What a goodie goodie dupe sap guff of a call that is. What a rubber hammer of pettifogging conformity. Mr Thoma... may you live forever... totally underwater.

Comments (22)


I'm just not sure I understand why renting substandard apartments from venal private landlords is so much better? It may be cheaper...and maybe that is enough, but private "apartment complexes" are mind-draining.

Absent a People's Workers' Committee Cooperative Housing Project (featuring the joys of concrete Stalinist high rise architecture), us weebles are damned if we do and damned if we don't.


"Walk away" to what, a tent in the woods? It's either hang on to what you got, or rent. I can see people paying a premium to stay in their homes rather than live in the overpriced noise hell that is an apartment complex.

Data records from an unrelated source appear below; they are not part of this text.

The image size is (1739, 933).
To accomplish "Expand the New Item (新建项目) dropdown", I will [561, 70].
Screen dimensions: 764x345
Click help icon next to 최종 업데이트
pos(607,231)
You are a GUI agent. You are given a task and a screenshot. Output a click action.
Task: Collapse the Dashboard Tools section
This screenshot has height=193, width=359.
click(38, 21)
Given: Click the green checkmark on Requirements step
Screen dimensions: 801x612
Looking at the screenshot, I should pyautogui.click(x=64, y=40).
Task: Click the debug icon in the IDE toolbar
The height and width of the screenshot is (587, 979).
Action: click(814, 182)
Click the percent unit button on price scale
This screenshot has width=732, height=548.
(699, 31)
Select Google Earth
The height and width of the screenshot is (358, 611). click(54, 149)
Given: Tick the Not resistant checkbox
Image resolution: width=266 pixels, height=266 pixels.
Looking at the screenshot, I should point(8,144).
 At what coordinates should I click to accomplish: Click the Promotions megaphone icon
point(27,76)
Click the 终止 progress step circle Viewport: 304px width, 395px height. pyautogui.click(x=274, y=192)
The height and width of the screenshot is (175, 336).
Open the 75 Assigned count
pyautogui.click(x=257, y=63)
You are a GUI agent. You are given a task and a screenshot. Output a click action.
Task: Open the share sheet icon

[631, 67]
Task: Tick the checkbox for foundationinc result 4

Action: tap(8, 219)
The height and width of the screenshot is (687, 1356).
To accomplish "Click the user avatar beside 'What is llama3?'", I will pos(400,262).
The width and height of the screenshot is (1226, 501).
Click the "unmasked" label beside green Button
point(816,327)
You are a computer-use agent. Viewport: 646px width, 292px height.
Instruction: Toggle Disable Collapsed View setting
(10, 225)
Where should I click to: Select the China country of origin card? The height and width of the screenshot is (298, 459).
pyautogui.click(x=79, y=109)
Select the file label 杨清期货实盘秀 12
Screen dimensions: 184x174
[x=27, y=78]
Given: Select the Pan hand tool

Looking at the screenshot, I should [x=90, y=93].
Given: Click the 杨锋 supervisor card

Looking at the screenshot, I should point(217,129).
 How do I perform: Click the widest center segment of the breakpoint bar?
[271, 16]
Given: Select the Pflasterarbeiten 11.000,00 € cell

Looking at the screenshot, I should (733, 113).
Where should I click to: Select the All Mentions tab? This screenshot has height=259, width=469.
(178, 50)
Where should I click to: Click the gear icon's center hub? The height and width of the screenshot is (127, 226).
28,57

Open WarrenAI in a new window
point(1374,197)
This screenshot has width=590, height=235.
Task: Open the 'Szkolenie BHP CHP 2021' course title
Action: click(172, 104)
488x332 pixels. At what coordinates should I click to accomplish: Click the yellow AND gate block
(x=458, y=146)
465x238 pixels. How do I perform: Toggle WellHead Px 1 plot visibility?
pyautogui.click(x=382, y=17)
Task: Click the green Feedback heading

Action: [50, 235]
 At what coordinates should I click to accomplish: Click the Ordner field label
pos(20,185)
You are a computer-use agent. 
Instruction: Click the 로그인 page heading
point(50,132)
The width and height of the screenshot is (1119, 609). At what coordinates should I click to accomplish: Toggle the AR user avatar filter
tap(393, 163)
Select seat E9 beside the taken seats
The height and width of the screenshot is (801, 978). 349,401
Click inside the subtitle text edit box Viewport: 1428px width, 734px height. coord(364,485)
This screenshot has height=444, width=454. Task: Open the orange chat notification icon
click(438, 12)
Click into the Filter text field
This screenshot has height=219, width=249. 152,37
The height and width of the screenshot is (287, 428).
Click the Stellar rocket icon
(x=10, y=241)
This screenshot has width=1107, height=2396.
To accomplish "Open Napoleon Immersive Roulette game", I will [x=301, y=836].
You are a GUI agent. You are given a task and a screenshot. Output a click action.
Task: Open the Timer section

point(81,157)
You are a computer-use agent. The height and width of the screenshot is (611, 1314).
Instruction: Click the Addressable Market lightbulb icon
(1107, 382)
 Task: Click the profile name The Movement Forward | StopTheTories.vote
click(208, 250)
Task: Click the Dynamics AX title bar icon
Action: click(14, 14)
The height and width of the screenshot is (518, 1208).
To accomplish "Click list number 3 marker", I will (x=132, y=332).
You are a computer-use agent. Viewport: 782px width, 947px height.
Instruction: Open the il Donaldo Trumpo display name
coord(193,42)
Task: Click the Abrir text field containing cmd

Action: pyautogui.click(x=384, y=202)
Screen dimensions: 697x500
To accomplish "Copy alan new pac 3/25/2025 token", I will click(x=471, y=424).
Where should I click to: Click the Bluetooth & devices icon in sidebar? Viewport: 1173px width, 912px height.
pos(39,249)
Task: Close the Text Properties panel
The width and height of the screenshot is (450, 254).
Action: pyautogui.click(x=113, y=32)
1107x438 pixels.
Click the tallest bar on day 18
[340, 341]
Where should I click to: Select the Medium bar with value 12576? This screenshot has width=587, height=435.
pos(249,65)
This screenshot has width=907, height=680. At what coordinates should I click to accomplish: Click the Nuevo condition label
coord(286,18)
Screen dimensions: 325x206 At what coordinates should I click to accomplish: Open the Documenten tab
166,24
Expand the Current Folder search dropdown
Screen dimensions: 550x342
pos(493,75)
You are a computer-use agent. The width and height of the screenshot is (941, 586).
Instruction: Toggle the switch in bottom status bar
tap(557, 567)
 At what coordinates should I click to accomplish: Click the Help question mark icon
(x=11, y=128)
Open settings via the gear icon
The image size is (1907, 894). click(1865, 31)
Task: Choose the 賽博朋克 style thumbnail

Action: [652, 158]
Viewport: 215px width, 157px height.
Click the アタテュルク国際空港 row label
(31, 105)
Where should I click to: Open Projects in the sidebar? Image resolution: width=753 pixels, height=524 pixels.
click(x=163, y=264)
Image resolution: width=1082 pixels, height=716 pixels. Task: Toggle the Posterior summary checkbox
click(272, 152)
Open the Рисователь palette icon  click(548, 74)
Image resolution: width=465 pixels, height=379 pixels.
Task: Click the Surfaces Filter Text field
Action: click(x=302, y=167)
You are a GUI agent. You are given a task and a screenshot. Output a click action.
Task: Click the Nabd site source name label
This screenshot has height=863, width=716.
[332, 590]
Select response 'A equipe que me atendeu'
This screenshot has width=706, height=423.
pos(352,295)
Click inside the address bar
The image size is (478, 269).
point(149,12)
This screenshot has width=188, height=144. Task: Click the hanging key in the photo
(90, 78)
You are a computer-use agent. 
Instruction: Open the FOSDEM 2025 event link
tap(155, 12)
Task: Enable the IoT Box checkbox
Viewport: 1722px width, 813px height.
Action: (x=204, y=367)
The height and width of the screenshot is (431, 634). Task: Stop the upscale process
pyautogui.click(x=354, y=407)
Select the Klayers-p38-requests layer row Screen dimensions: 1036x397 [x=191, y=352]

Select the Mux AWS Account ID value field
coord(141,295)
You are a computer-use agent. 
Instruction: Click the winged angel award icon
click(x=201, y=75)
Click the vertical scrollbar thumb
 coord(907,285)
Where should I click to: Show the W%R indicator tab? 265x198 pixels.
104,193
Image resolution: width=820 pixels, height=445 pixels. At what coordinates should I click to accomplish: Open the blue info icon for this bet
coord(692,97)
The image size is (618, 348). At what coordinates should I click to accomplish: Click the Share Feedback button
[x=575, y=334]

Then there is the no walk no pay option that our landlord chose. After wallowing around in the gridlocked foreclosure process for eight months, she filed for bankruptcy protection on the day of the foreclosure auction, which again stalled the process. So now, as she approaches the one year mark of not paying anything to live in her house, she is possibly looking at another year of free living due to the backlogged bankruptcy courts. Knowing that it won't fetch half of what she borrowed, losing it slowly is a logical game plan of sorts, unless, of course, they bust her for the fraudulent loan application she submitted in the first place. But then, as a mortgage broker herself, she probably figured the feds weren't prosecuting fraud based on a system they themselves created.


bk anf sean

stick to the rational option paradigm
not the pinky shirt flapping nonsense
if you can rent comparable digs for less then your mortgage payment
look in to a switch out

of course nothing sez you walk away
till you're forced out of course

rentals ??
slumlords know that game
as a tenant
if you keep paying them
after they stop paying the bank
who's the bigger fool here ??


if it looks to be ten years underwater
AND lower relative rental payments to mortgage et al payments

if we all walked away we could rent each others houses ffrom the bank for less then the mortgage payments..for sure

apart from the slobbering
home sweet home
diggery doo


Homes are like cars in that they are both big ticket items that people use and abuse on a daily basis. So if people are not willing to walk away from their cars that have depreciated in value, then they should be equally unwilling to walk away from their homes that have depreciated in value -- unless of course they can no longer make the mortgage payments.

I suppose an argument can be made that most people expect their cars to drop in value, but very few of them expect this to happen to the value of their homes. But since there are no guarantees in life, then no one should think this way. Thus it's best that people view their homes as they are supposed to be viewed, as a form of shelter, not as a form of investment. Then they won't be so bummed out when their homes happen to drop in value. And if people want to invest in something, they should invest in their education, in their health, in their jobs, or in stocks and bonds.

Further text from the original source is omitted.